Three miles outside of town, a bug stings Stan in the arm while they are driving, causing it to swell. They decide to stop at a hospital to get Stan's arm checked out. As they drive, they recount the stories of their lives, Dean instructing Stan to "deal with every single detail." They drive through Texas, taking in the sights of the prairies and plains. Stan relates his travels in Europe, and soon they are rolling into San Antonio, where they stop at a hospital for Stan's arm. After he gets a shot of penicillin, they go with Dean to check out the pool halls of San Antonio. Dean says he is high on the air of San Antonio.

They drive the rest of the way to the Mexican border by Laredo, Texas. At three in the morning they cross the border, where they discover that Mexico "looked exactly like Mexico." Dean and Sal are in awe of the men in straw hats lounging before battered storefronts. The border police check their baggage, and they exchange their dollars for pesos, excited to finally be in Mexico.

Analysis

Sal's and Dean's final journey, in Part Four, takes them to Mexico to truly experience the marginal culture that they have expounded about and idealized throughout the novel. It is not African American culture, but it is a subculture all the same, even though for the Mexicans, their own culture is itself the dominant one. That is the point: finding a society where people can do what they want without worry.

The goodbye that Sal and Dean share in New York illustrates the ironies of their carefree choices. Sal says goodbye with the hope that the two will one day settle down with families into a quiet domesticity, the kind of life the two have been rejecting since their first travels.

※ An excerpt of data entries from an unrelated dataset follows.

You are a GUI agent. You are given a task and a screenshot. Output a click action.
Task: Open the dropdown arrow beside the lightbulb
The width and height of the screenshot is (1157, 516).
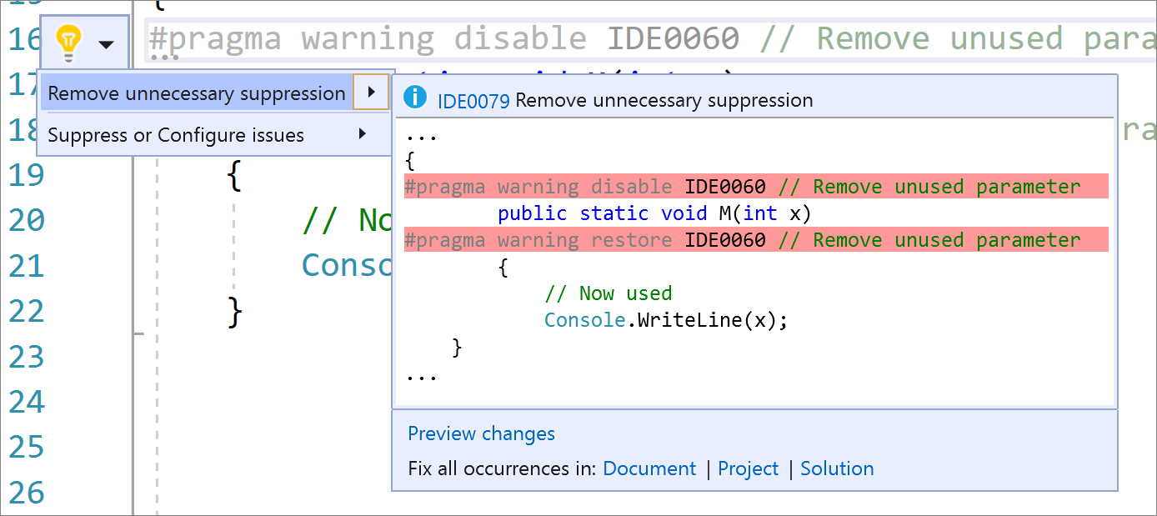[x=106, y=43]
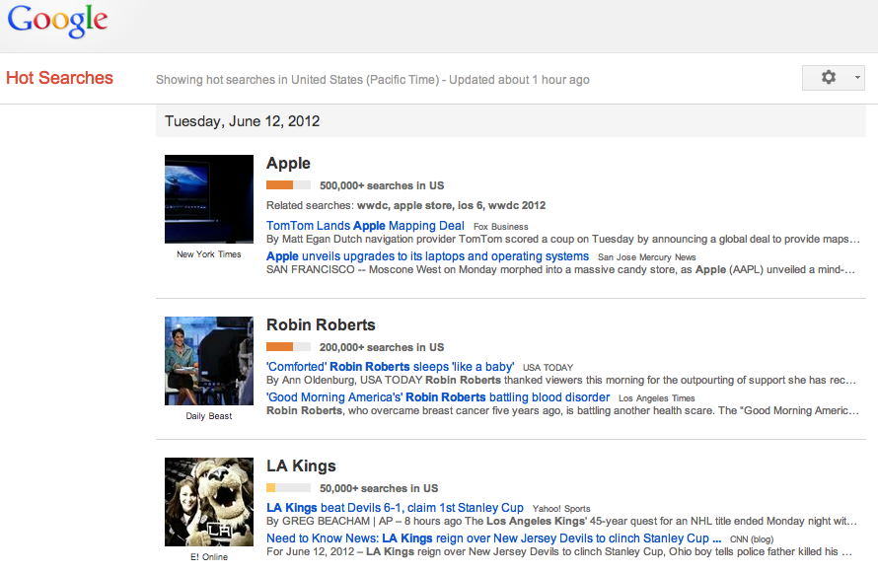Open 'Comforted Robin Roberts sleeps like a baby' article

(390, 367)
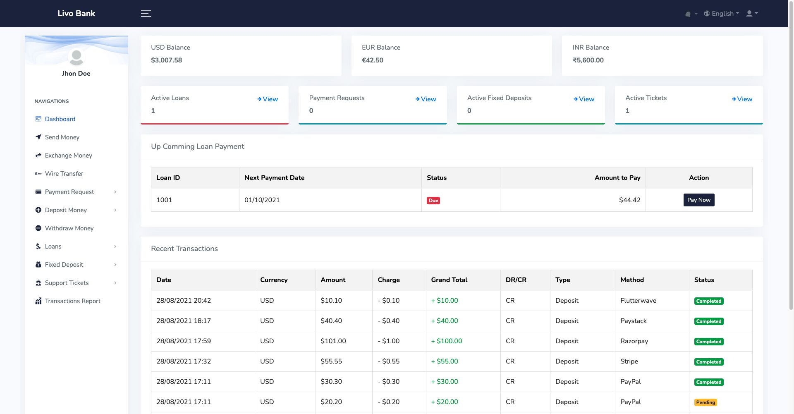Click the Dashboard icon in sidebar
Screen dimensions: 794x414
click(38, 119)
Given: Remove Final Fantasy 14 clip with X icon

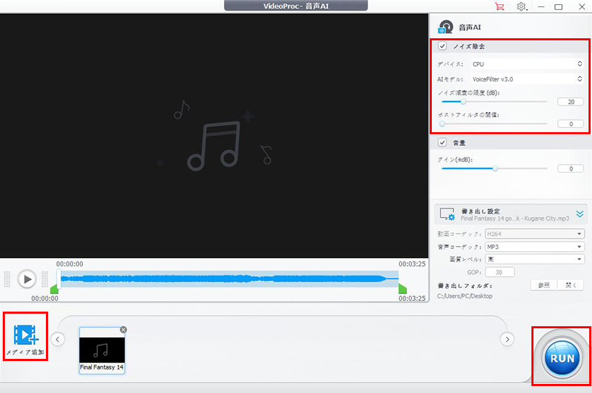Looking at the screenshot, I should 123,329.
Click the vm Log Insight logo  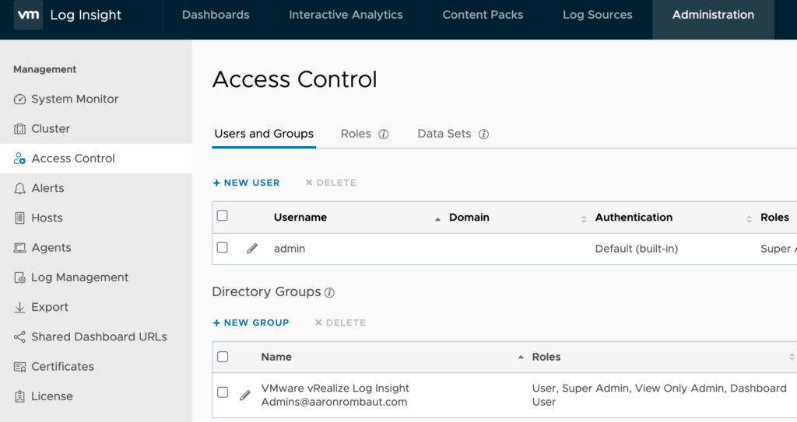pyautogui.click(x=29, y=15)
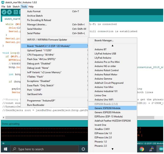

Dean, meanwhile, hopes that he and Sal will one day grow old together as bums, dropping completely out of society, not interfering with anyone and not being interfered with by anyone. As this new journey begins, Sal begins to confront his growing maturity (after all this time) to become distrustful of Dean's lack of conventionality. Yet, Sal is the one who is on the road.

Sal's budding maturity is seen further as he becomes a brief father figure to Henry Glass, the young ex-convict on his way to a job in Denver. Glass is the next generation-is it better to advise him to be a beatnik or not?

When Sal learns that Dean is coming to Denver, supposedly to drive him to Mexico, Sal has a vision of Dean as the Shrouded Traveler from Part Two. In part, this vision instills in the reader the kind of awe and legend that Dean's own friends felt for his arrival. In another sense, it is Sal's last apprehension about once again becoming overwhelmed and sucked into Dean's madness, a state he once longed for but now is not so sure he wants to participate in. Yet, when Dean arrives, Sal forgets his apprehension and they plan their trip to Mexico, a trip they believe will finally illuminate "it" for them.

Sal again feels a kind of momentary separation anxiety as he watches Tim Gray recede in the distance, just as he watched previous friends recede. He compares the city of Denver to the sinking city of Atlantis. This section of the novel, the closing journey, is filled with apocalyptic imagery, and Sal compares himself to the biblical wife of Lot from Genesis, looking back on the destruction of Sodom and Gomorrah. They have escaped the destruction of the evil cities, but Lot's wife looks back wistfully; her place is there.

As the group cross the Mexican border, Sal's sense of doom is replaced with the rush of the present. He describes Laredo, Texas, as the dregs of America, not just because it is one of the geographically lowest or most southern points in America, but also calling to mind the night in the Detroit theater in which Sal compared himself to the garbage of the place. Once over the border, they spot the Mexican culture that surrounds them, so they can easily forget such feelings as left behind in the United States. Instead, the excitement of travel resumes.